**Document excerpt**
Orchardgrass baled at the proper time, when the seed head is in late boot stage, should be OK. It will have a good balance between the leaves, where the sugars are mostly stored, and the stems.

My first cutting OG will typically run about 11% CP. Second cutting will be leafy but doesn't have the higher sugar content. But second cutting "looks" better.

Most of the time, grass founder is caused by over-feeding, under-utilizing the horse--they just don't burn up the calories!

IMO, most horses do better on lesser quality feed, but more of it. Most horse owners anthropomorphize their horse way too much.

Just my thoughts.

Ralph


----------



## Vol (Jul 5, 2009)

Could not agree more Ralph.

Regards, Mike


----------



## Tim/South (Dec 12, 2011)

She needs to sell that horse. It would benefit them both.


----------



## hay wilson in TX (Jan 28, 2009)

Sugar in hay.
We have the AM & PM effect and the nonstructural carbohydrates deal. .
just after sunrise is as low as the "sugar" content will be all day. I figure my hay at 3 PM the sugar content will be 4% higher. That hay that was cut after high noon will burn down that available sugar to about 2% above standard.
Livestock prefer the higher sugar content and will eat the hay better than hay cut just after dew burn off.

Then we have non structural carbohydrates. The higher the percentage the higher the energy of the hay. So for your customer with a problem manage enough hay to fill her needs to have the highest lignen and the least carbs as possible. Cut very mature grass hay early in the morning. Do not treat it like prime hay, as that is not your goal.

NOW for a horse that wants to Founder you want as much structural carbohydrates as possible. Hay made after the plant goes to seed will have lots of lignin and as little starch & sugar as you will ever find.


----------



## JD3430 (Jan 1, 2012)

I vote we have a "Hay Talk" convention somewhere warm this winter and Hay Wilson in TX is keynote speaker. 
Hay Wilson, your knowledge is mind boggling. I wish I had 10% of your knowledge!!


----------



## mlappin (Jun 25, 2009)

Dad still has three of his ex girlfriends horses on the farm (figure that one out







) if she had her way from overfeeding they'd be dead or the local vet would be like family by now, Dad feeds them 1st cutting round bales that were made dead last. _No health problems as of yet._


----------



## FarmerCline (Oct 12, 2011)

Jd3430, I like the way the way you think, Florida or Texas might be a nice location. I want to thank all of those that make this site possible and those that contribute with all of there knowledgeable, helpful, and friendly advise. It has truly helped make me be a better farmer.


----------



## Nitram (Apr 2, 2011)

mlappin said:


> Dad still has three of his ex girlfriends horses on the farm (figure that one out
> 
> 
> 
> ...


Three ex girlfriends! Very impressed lol...No i understand I still carry my exwife's nag...oh now she's bought another for me!


----------



## mlappin (Jun 25, 2009)

Nitram said:


> Three ex girlfriends! Very impressed lol...No i understand I still carry my exwife's nag...oh now she's bought another for me!


HUH...um...his ex girlfriends three horses.


----------



## rjmoses (Apr 4, 2010)

Geejs--I was more impressed when it was 3 ex-girlfriends! What a man!

Ralph


----------



## mlappin (Jun 25, 2009)

rjmoses said:


> Geejs--I was more impressed when it was 3 ex-girlfriends! What a man!
> 
> Ralph


Not really, you need to meet my one uncle, you have to Google his ex girlfriends to keep track of em.

Records for locating displayed items:
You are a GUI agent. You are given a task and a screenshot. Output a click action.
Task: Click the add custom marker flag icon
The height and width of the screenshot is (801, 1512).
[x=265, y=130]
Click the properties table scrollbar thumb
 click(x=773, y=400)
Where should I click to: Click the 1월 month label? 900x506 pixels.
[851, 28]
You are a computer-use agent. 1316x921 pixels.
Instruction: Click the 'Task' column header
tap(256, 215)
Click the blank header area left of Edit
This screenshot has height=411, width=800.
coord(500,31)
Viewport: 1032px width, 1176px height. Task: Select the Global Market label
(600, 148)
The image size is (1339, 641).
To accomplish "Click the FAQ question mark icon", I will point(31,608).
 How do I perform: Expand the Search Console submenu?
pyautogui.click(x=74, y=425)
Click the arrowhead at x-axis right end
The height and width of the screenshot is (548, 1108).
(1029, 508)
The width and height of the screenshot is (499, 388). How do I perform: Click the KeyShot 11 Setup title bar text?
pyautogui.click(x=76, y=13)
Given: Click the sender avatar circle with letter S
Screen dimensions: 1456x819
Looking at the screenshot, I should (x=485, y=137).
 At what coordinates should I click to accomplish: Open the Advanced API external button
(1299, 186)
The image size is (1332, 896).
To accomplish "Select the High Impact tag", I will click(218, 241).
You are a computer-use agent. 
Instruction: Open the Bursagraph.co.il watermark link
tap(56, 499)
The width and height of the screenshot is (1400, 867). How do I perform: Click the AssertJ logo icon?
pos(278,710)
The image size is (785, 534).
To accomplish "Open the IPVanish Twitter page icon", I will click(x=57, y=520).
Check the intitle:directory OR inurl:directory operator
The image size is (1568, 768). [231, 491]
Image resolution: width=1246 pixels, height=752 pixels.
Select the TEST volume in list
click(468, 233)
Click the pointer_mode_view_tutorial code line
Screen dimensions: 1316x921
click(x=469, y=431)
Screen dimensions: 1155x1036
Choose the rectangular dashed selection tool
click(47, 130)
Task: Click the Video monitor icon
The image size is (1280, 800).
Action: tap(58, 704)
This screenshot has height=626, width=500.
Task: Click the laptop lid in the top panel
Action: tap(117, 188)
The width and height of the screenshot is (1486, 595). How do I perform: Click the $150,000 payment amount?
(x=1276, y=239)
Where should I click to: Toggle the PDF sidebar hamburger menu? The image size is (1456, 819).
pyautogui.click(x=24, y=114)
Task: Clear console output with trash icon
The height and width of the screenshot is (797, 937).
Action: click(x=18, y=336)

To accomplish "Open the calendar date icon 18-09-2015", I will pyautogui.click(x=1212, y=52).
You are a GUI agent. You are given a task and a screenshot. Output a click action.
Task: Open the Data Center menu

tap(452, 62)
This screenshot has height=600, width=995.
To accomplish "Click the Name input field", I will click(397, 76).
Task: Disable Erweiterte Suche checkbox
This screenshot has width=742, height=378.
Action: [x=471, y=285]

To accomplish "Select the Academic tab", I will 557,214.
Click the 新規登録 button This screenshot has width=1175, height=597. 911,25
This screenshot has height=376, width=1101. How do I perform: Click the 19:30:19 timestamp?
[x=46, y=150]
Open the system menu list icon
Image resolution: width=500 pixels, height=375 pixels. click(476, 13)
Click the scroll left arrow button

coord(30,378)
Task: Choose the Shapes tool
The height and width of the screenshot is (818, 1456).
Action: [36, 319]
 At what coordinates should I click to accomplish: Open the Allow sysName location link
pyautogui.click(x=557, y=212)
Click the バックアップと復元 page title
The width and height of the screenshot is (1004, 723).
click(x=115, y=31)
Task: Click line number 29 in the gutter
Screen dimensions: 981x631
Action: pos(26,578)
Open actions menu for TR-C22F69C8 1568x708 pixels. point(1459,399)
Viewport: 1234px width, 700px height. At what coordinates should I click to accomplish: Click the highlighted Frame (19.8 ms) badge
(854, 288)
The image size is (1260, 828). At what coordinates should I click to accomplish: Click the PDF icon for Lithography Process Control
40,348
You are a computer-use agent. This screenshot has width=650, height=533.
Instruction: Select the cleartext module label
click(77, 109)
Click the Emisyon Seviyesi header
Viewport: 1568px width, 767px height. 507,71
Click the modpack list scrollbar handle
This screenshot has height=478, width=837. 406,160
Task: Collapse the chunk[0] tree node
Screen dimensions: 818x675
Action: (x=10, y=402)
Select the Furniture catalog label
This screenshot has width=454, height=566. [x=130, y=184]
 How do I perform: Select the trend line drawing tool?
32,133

**Aim 1**
Rewrite the stretch of the records from the line containing "Click the Emisyon Seviyesi header" through the end of the records as a numbered list, leaving out blank lines.
**Aim 2**
Extend the hay forum thread from the point where it stops.
The hay forum thread and the records are unrelated to each other.

**Final answer 1**
1. Click the Emisyon Seviyesi header
2. Viewport: 1568px width, 767px height. 507,71
3. Click the modpack list scrollbar handle
4. This screenshot has height=478, width=837. 406,160
5. Task: Collapse the chunk[0] tree node
6. Screen dimensions: 818x675
7. Action: (x=10, y=402)
8. Select the Furniture catalog label
9. This screenshot has width=454, height=566. [x=130, y=184]
10.  How do I perform: Select the trend line drawing tool?
11. 32,133

**Final answer 2**
----------



## JD3430 (Jan 1, 2012)

mlappin said:


> Not really, you need to meet my one uncle, you have to Google his ex girlfriends to keep track of em.


Ok, so after Hay Wilson in TX gives us his keynote speech on hay, your uncle follows up with speech on how to juggle a harem of chicks and get them to live on your farm!!!


----------



## enos (Dec 6, 2009)

rjmoses said:


> Geejs--I was more impressed when it was 3 ex-girlfriends! What a man!
> 
> Ralph


----------



## enos (Dec 6, 2009)

Wise old man told me years ago" If you meet a woman with a horse......walk away"


----------



## tnwalkingred (Jun 8, 2010)

All,

Thanks for the tips. I have a newly planted field that I intended to let to go to seed before cutting the first time anyways. I'll talk to her and see if she wants the hay off that field. I knew I could rely on you guys for some great information.

--Kyle


----------



## dbergh (Jun 3, 2010)

I had one customer tell me the same thing last season. Must be something going around the horse world about high sugars and founder. I believe it has far more to do with the feeding habits than the feed. The vast majority of my horse customers absolutely love our Alf./OG blend and won't feed anything else.
As for a conference, I am for going anywhere that is warmer than home







. Weather here is about ready to drive us over the edge. Frost and/or hard freezes 12 of the last 14 nights. Needless to say alfalfa is not happy at this point.


----------



## JD3430 (Jan 1, 2012)

I don't know how you do it. I can't stand the cold anymore. It doesn't get above 50 here consistently until mid April and by then I'm so sick of the cold.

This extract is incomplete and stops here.